|
Funded by:
Principal Investigators:
Other Team Members:
See another data mining page maintained by Database Lab
Data mining has been recognized as an important technology for businesses
internationally. Locally, there are many companies in Singapore that
are interested in this technology. Few, however, have made much progress.
One key reason is that the initial cost is high and no expertise is
available. With this project, we will have a pool of experts (with more
to be trained) readily available to help the local industry. In the
past month, we conducted a survey among some of our major local companies.
The survey results show that many of the companies with large databases
are interested in data mining and would like to see more research done
at the National University of Singapore. Half of the companies are also
willing to support and to participate in this proposed project as collaborators.
Thus, the main purposes of this project are:
- To develop new data mining techniques, and to improve upon existing
techniques.
- To build data mining tools (both generic and industry-specific
ones) that can be readily used by industry users.
- To promote and to transfer data mining technology to local industry.
- To establish ourselves as a center of expertise for data mining
research and applications both locally and internationally.
| 2. Background
Information |
With the development of computer hardware and software and the rapid
computerization of businesses, huge amount of data has been collected
and stored in databases, and the rate at which data is stored is growing
at a phenomenal rate. As a result, traditional ad hoc mixtures of statistical
techniques and data management tools are no longer adequate for analyzing
this vast collection of data. Instead, researchers begin to look for
ways to intelligently assist humans in analyzing these mountains of
data. Data mining (or knowledge discovery in databases, or KDD in short)

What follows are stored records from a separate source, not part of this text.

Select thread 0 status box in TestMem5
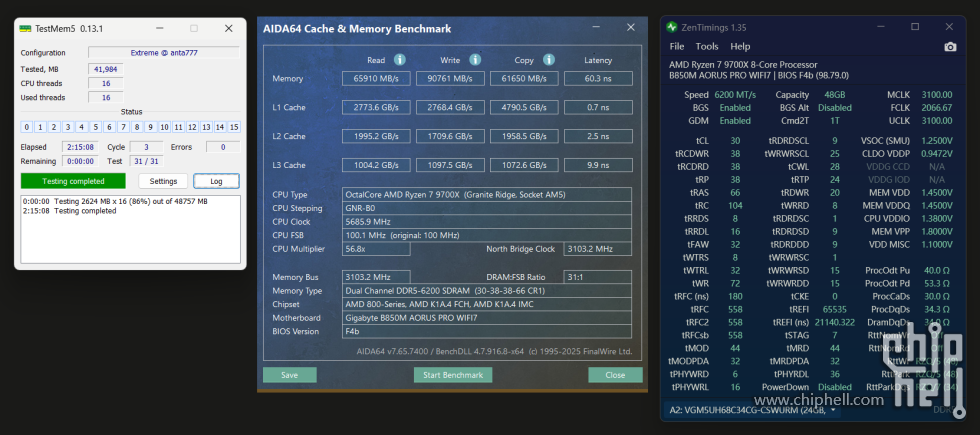This screenshot has height=435, width=980. [x=28, y=127]
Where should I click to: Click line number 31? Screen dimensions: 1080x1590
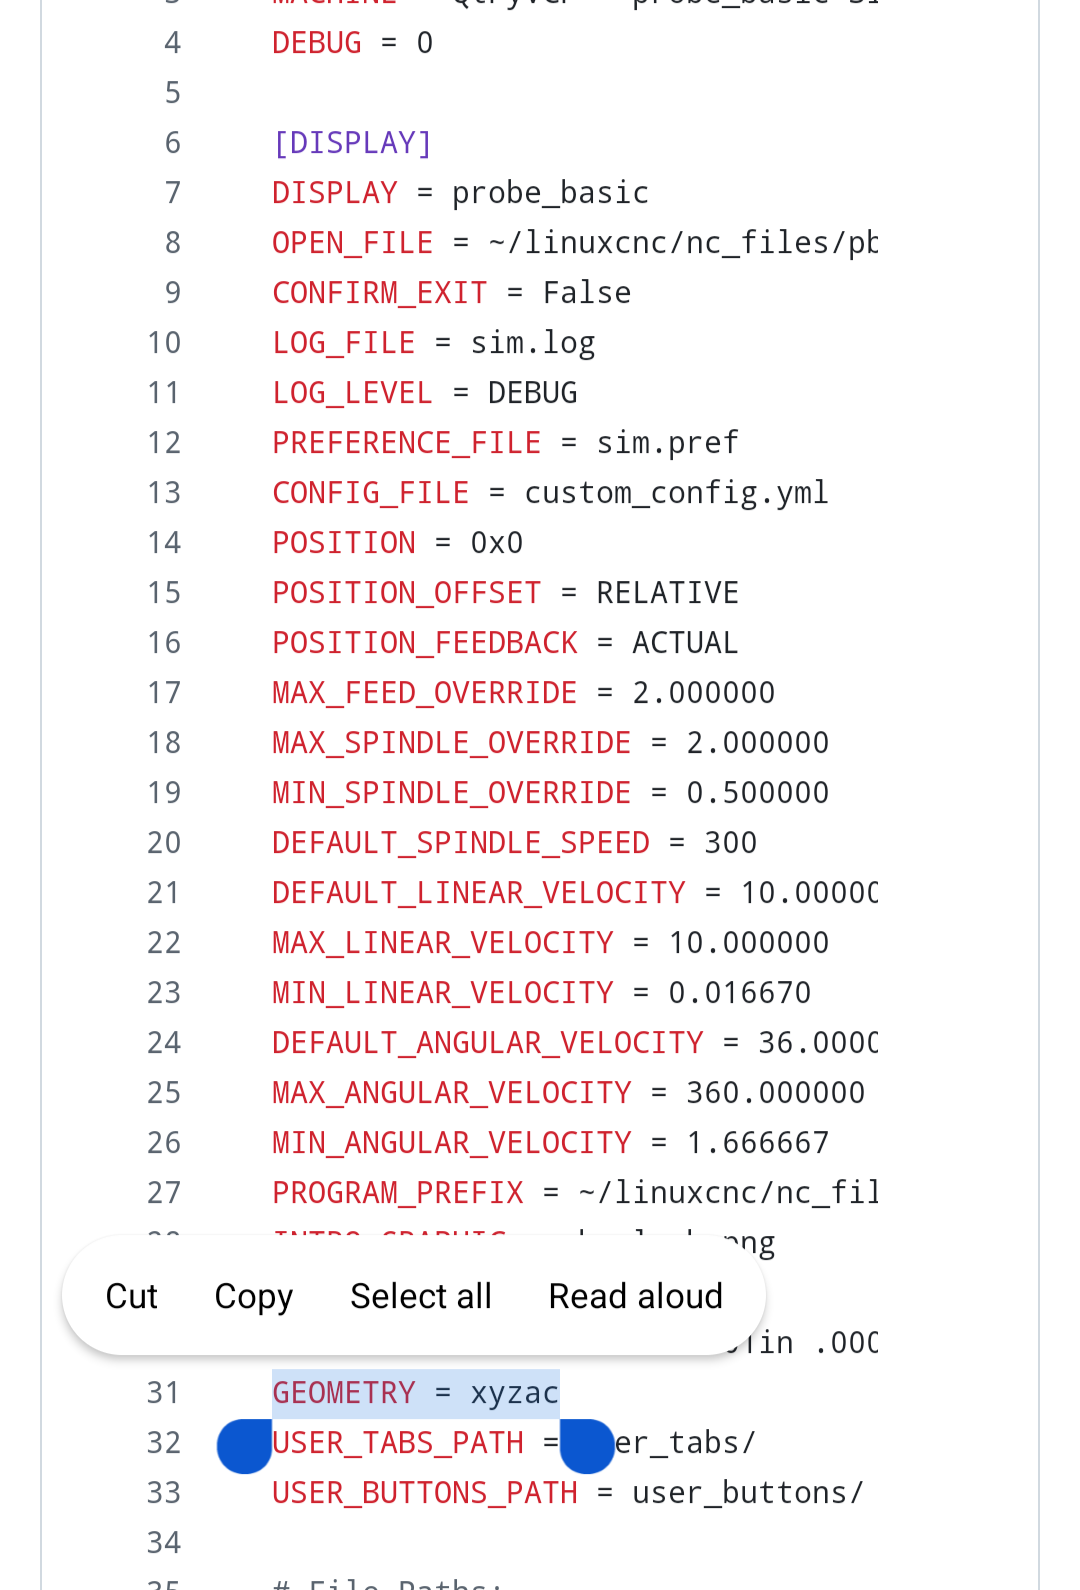point(163,1393)

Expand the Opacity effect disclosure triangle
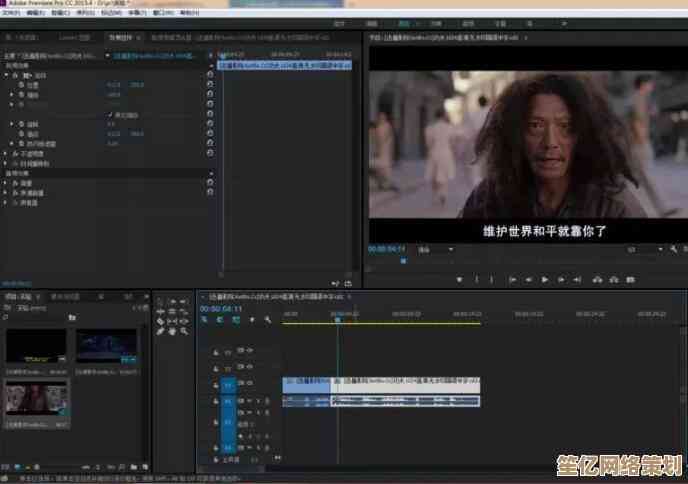tap(6, 154)
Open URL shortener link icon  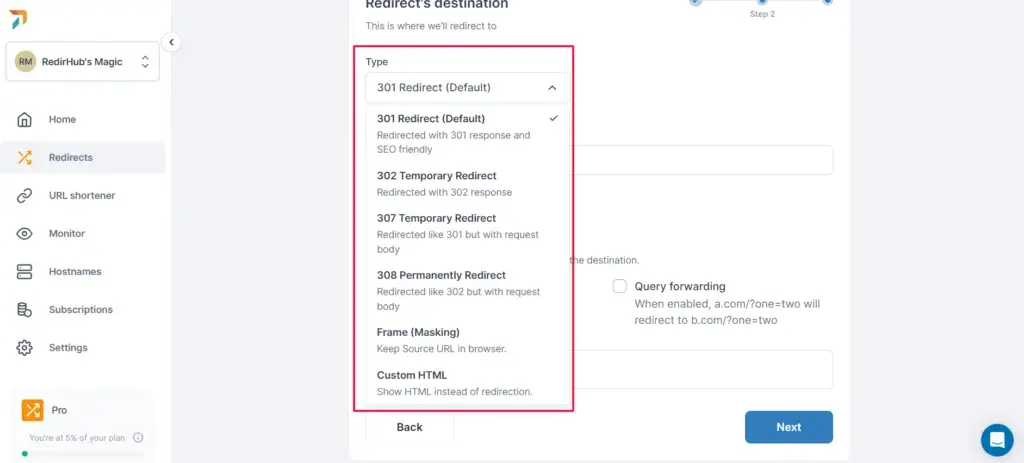pos(24,195)
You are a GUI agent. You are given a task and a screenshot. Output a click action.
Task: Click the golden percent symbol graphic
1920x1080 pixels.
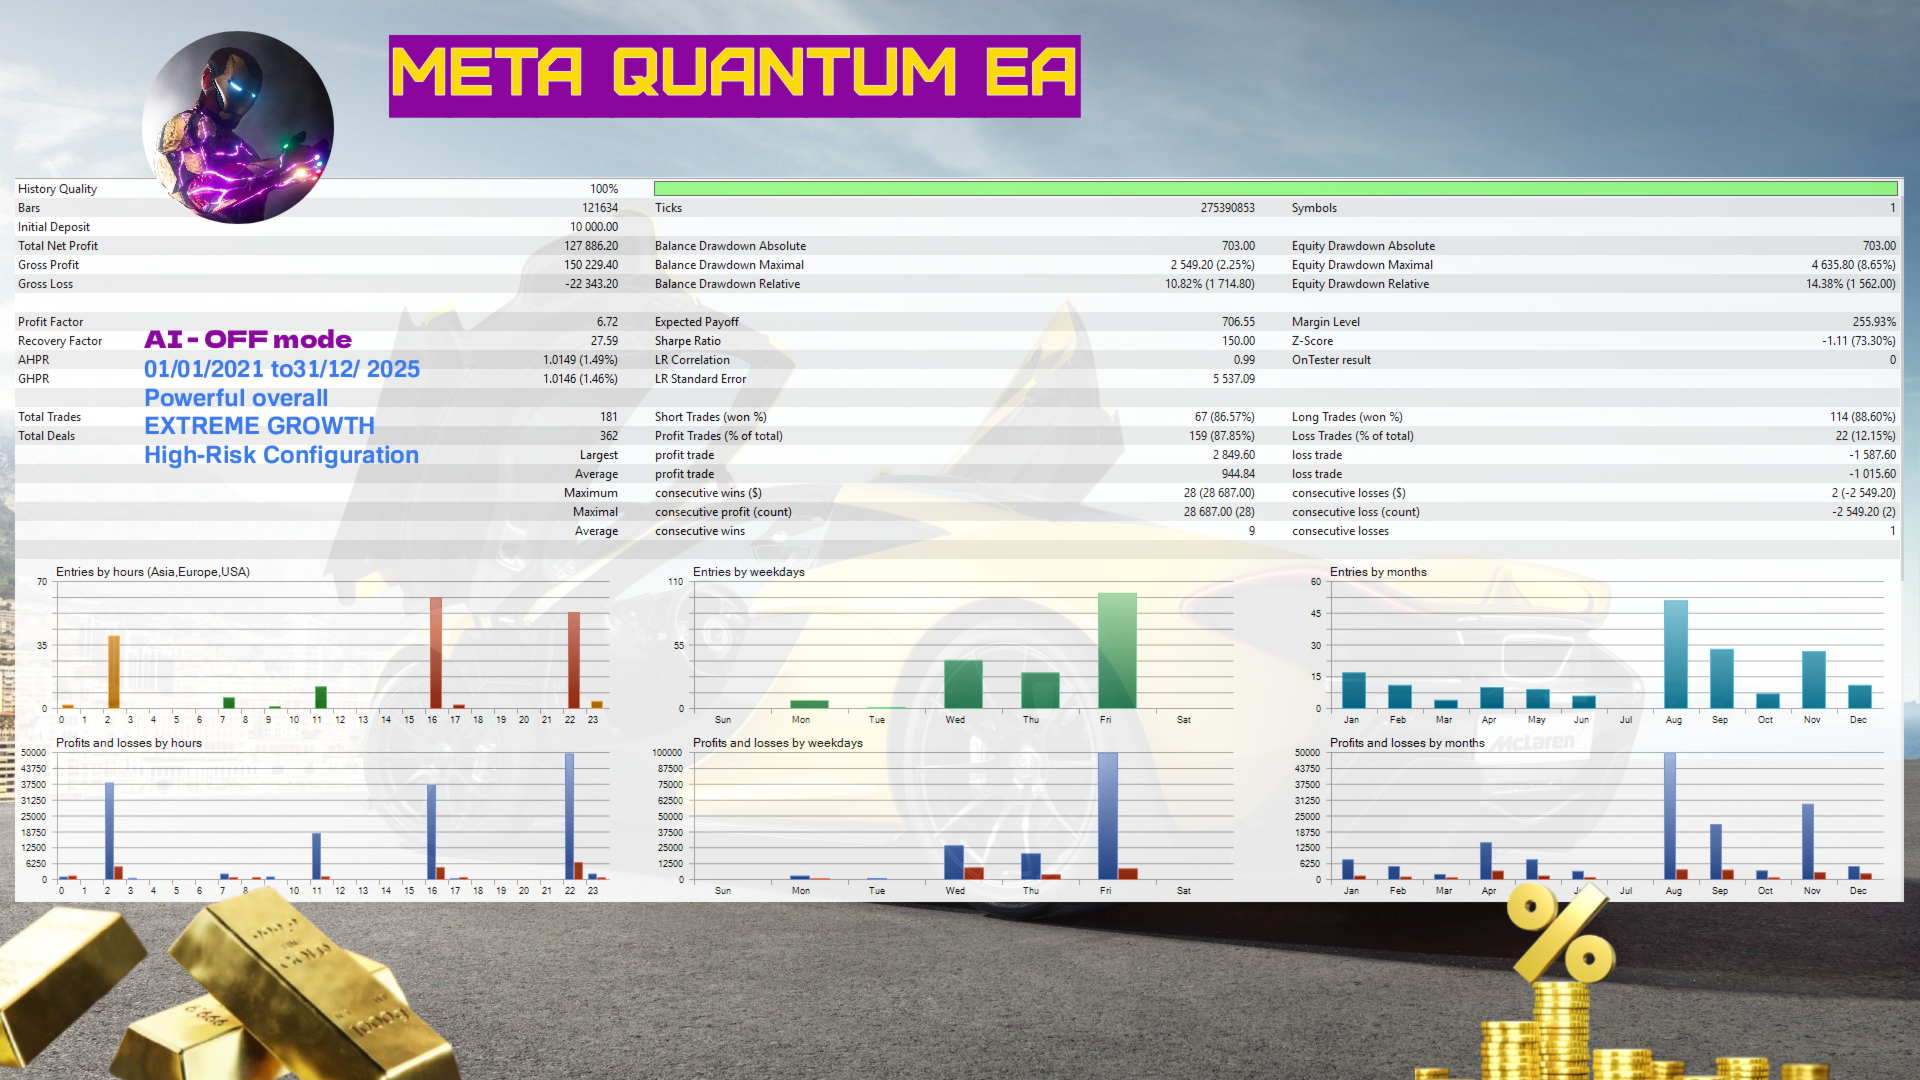coord(1560,930)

has recently emerged as a growing field of multidisciplinary research
for this purpose. It combines research areas such as databases, machine
learning, artificial intelligence, statistics, automated scientific
discovery, data visualization, decision science, and high performance
computing. While each of these areas contributes in its specific ways,
data mining focuses on the value that is added by creative combination
of the contributing areas in order to produce innovative solutions to
the data analysis task.
Over the past few years, research and development in data mining
has made great progress. A large number of research and application
papers have appeared in the literature. Many successful applications
have been reported in various sectors such as marketing, finance,
banking, manufacturing, and telecommunications. Some examples of business
applications include: Using data mining techniques to analyze customer
databases so that potential customers can be selected more precisely.
The BusinessWeek magazine estimated that more than 50% of all U.S.
retailers use or plan to use such approach of database marketing.
Those using the approach have obtained good results, e.g., American
Express reported a 10-15% increase in credit card use; Using data
mining techniques for fraud detection -- from detecting cellular cloning
fraud to identifying financial transactions that may indicate money-laundering
activities. In short, data mining systems typically help businesses
to expose previously unrecognized patterns in their databases. These
information "nuggets" are used to improve profits, enhance customer
service, and ultimately achieve a competitive advantage.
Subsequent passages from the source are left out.